Is there a danger for an actor to act their empathy?
It's true for them, but will it ring true for the audience?
What if one of the survivors is watching this performance? 

How ungenuine would that performance then become, if at all?  

It took several years for me to wrap my head around what happened that day. It took maturing and development. It took the desire to want to know. And the desire to empathize. And I remember one moment, very clearly, that clued me in on that day. 

I was going through my Ani Difranco phase (still am) and listened to her poem, Self Evident. 



It was this performance of her poem that finally helped me understand now what I could not then. It's an angry, upset, sad, regretful, and mournful tail spin of her trying to make sense of what has happened. Her imagery of turning people into poems. To words. To pieces of paper that could fly through the air or get burnt... that was the clincher. 

But, as a performance and a performer, she wanted me to understand what was happening. She wrote her poem with such aggression that she, not only insisted for empathy from the audience, but she demanded it.

But, unlike an actor using the method, she took her empathy for that day, she processed it, made choices of what words to use where, what tone of voice, what cadences the end of sentences should have. And she performed it.

The actor of realism, doesn't take this time to process. Part of the method is FIGHTING that processing. They act. Instinctually. And, for a tragedy such as this on these proportions, I think perhaps that is irresponsible. 

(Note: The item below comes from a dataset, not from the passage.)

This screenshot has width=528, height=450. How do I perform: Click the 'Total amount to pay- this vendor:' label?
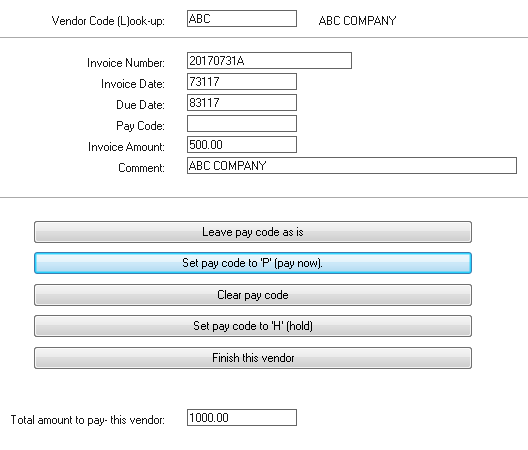click(88, 420)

So, not to retract from my previous post on how realism is just the worse, but perhaps there is something inside this method we have yet to extract... and Dolan has found it.
The method is all about empathy. That's what it is. Theatre goers and theatre practitioners though have complicated it. And wanted to make it this system. But it boils down to us wanting to understand each other. Wanting to know what we are all going through. And, I think, the events of September 11th, made us face just how necessary that all is.